[Stored data]
◇ ◇ ◇ ◇

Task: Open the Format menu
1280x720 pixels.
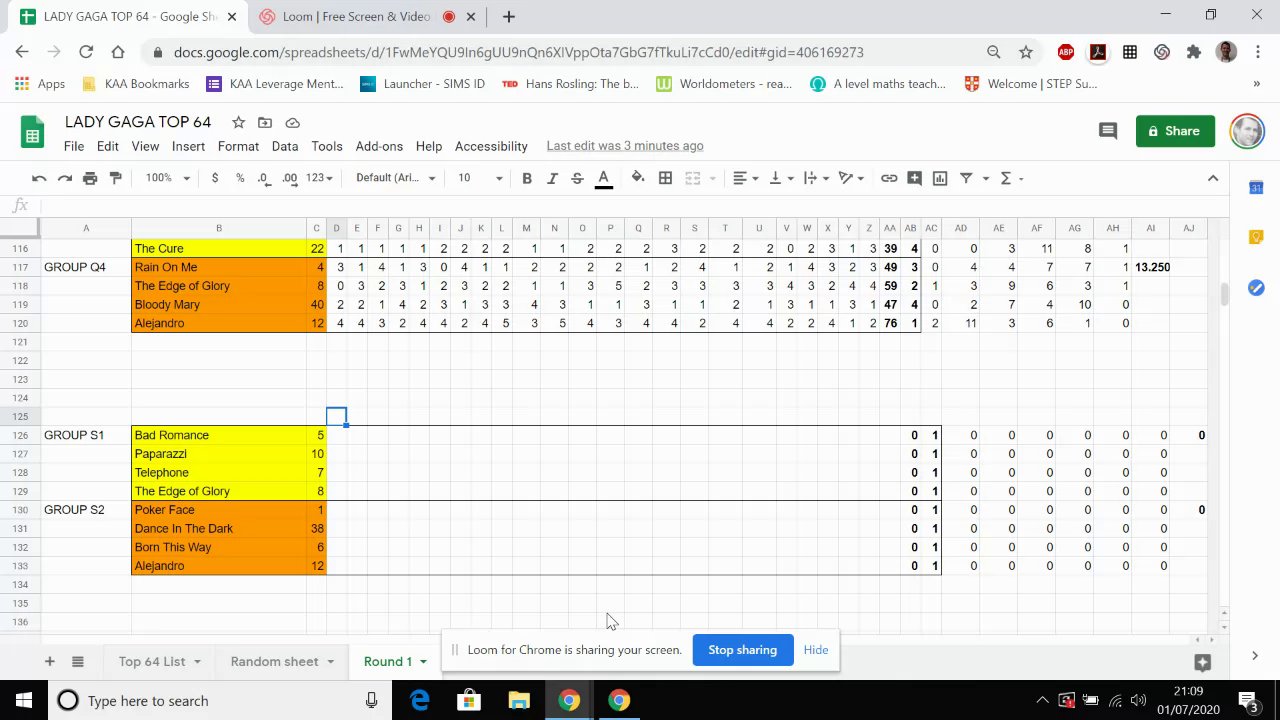Action: 238,146
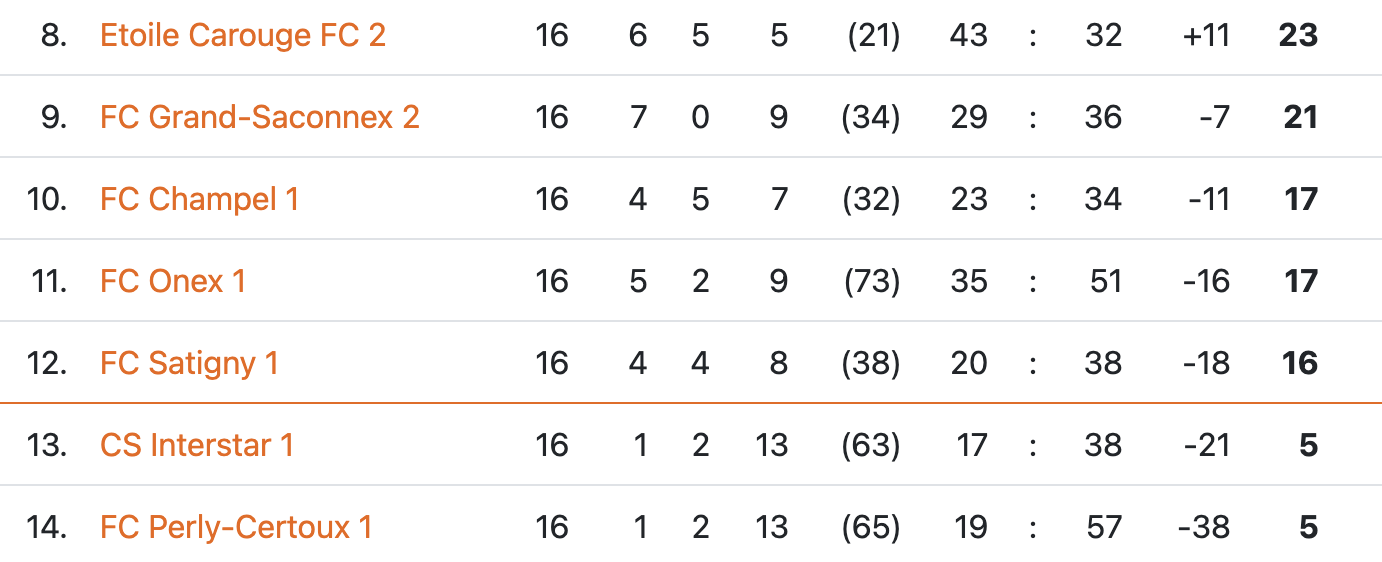Click the (32) value in FC Champel row

[x=870, y=200]
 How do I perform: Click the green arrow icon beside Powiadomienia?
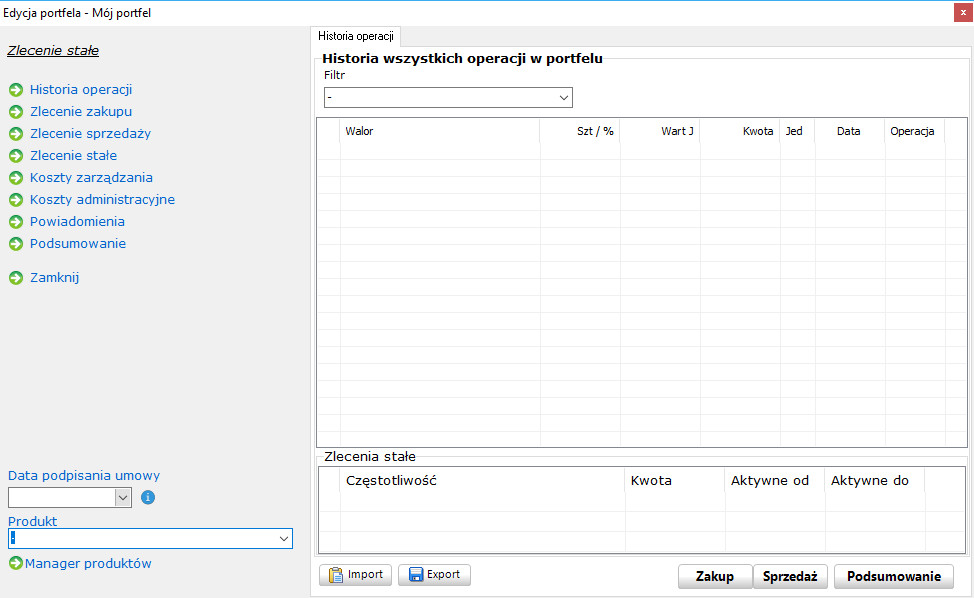click(x=16, y=222)
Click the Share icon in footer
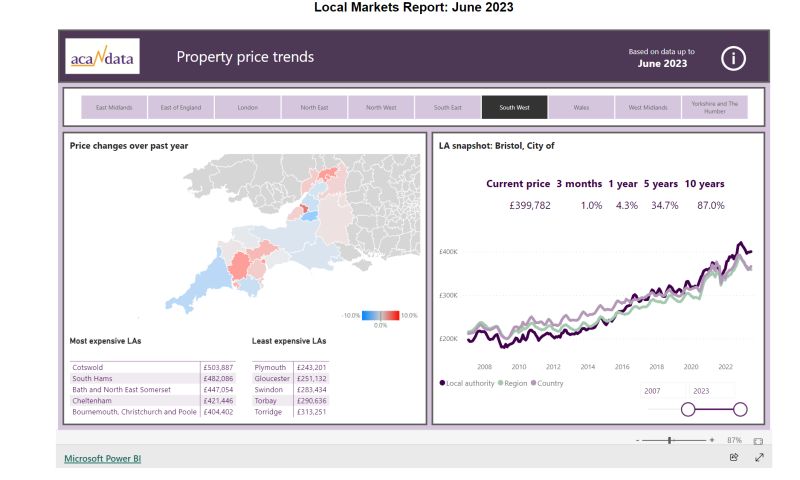This screenshot has height=480, width=800. click(x=734, y=457)
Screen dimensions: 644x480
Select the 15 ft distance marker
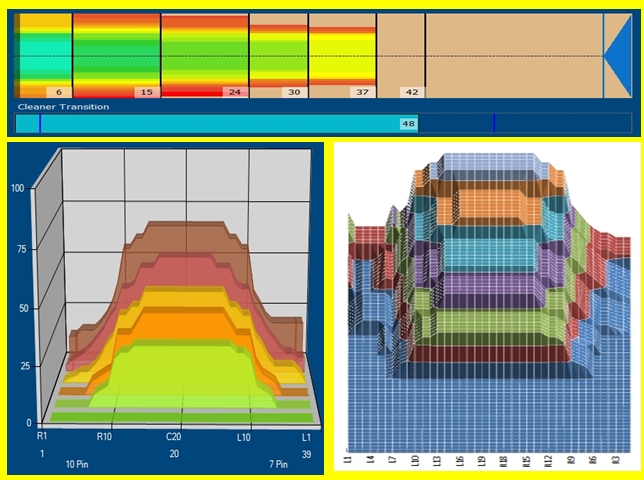pos(145,91)
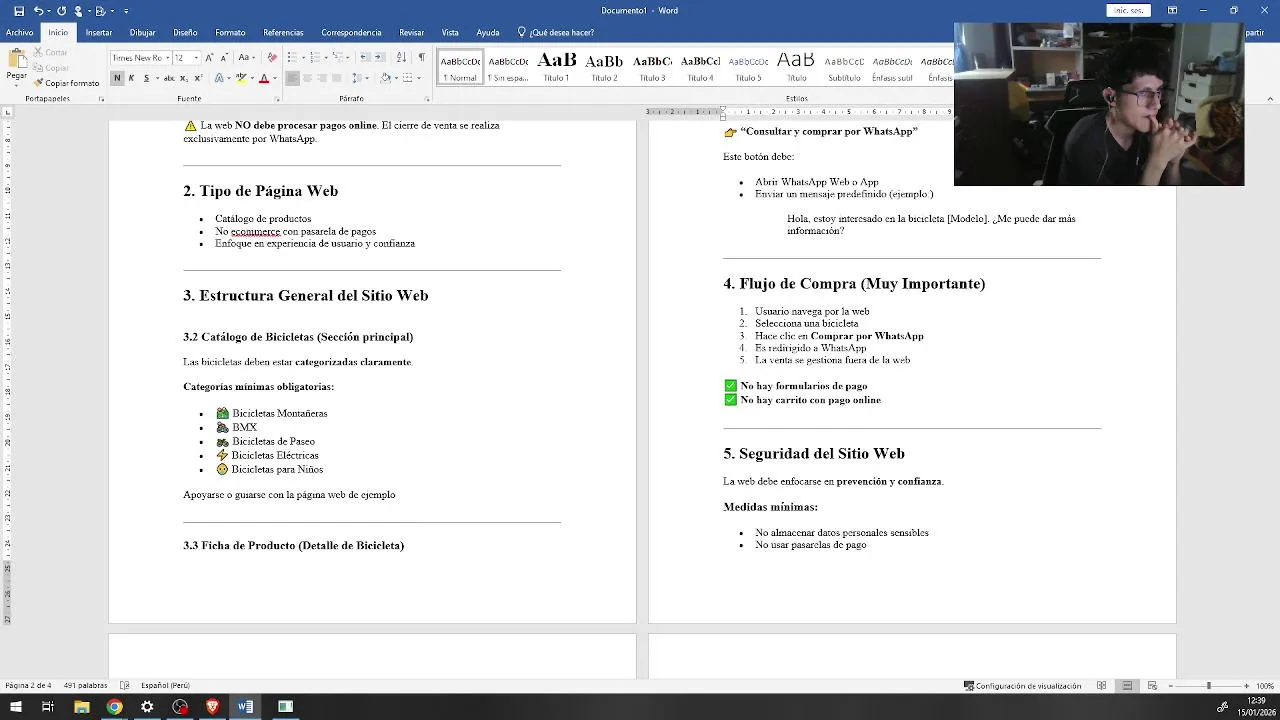Open the Referencias ribbon tab
Image resolution: width=1280 pixels, height=720 pixels.
283,32
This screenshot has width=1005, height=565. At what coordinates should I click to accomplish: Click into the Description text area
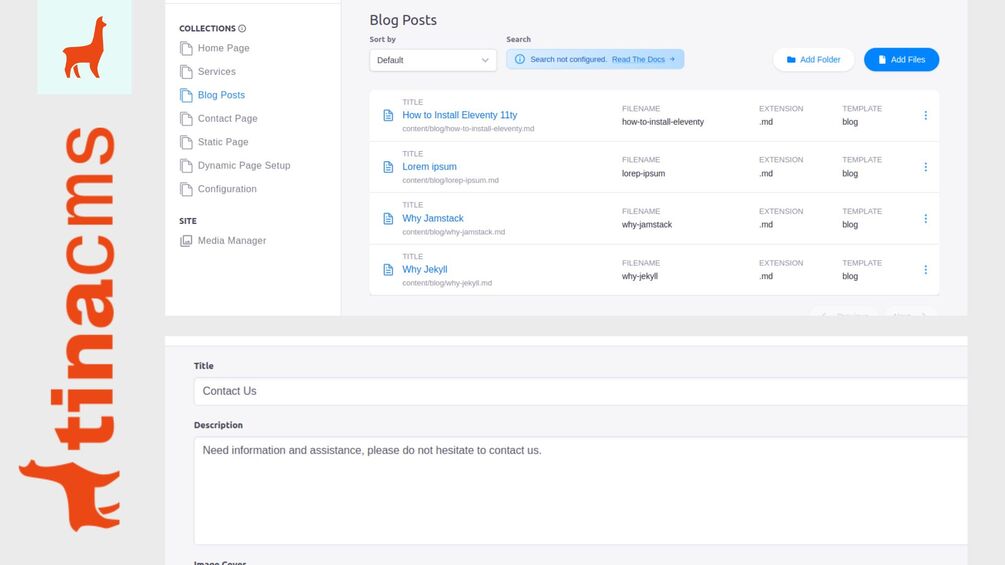580,490
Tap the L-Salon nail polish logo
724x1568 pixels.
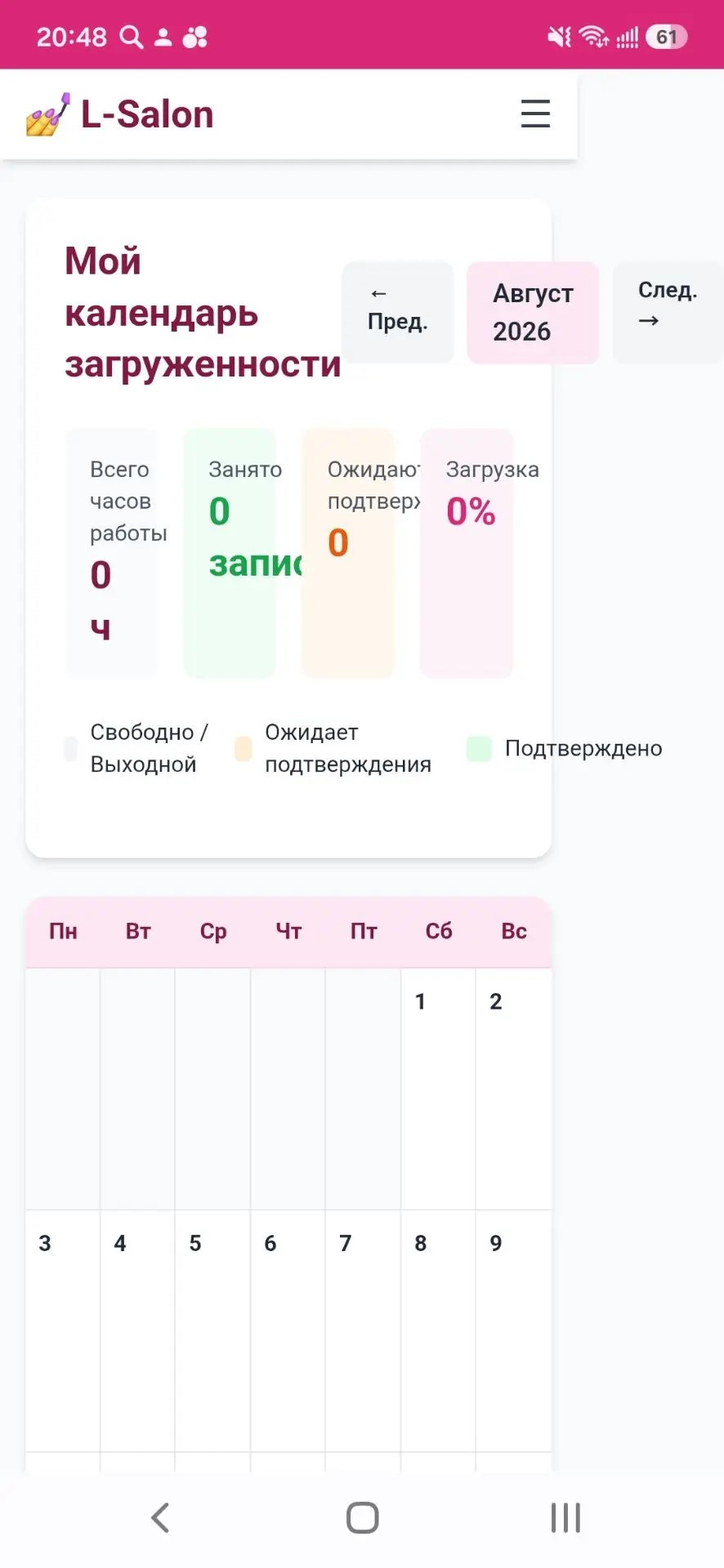pos(47,114)
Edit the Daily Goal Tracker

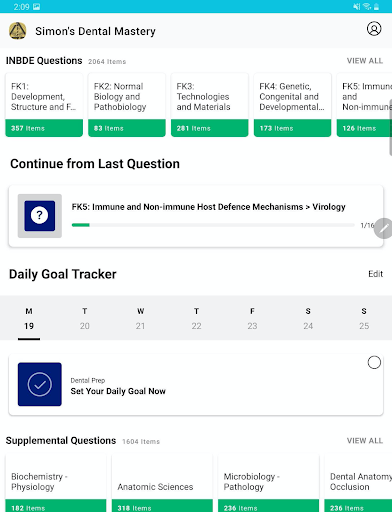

◇ ◇ ◇ ◇

**Problem**
Please output, exactly and with no pictures, only the lines from the one containing "Select the 15 ft distance marker" through the final line of the records above.

**Answer space**
Select the 15 ft distance marker
pos(145,91)
Open the Referencias ribbon tab
Image resolution: width=1280 pixels, height=720 pixels.
283,32
This screenshot has width=1005, height=565. At what coordinates should I click to accomplish: Click into the Description text area
580,490
Tap the L-Salon nail polish logo
724x1568 pixels.
pos(47,114)
Edit the Daily Goal Tracker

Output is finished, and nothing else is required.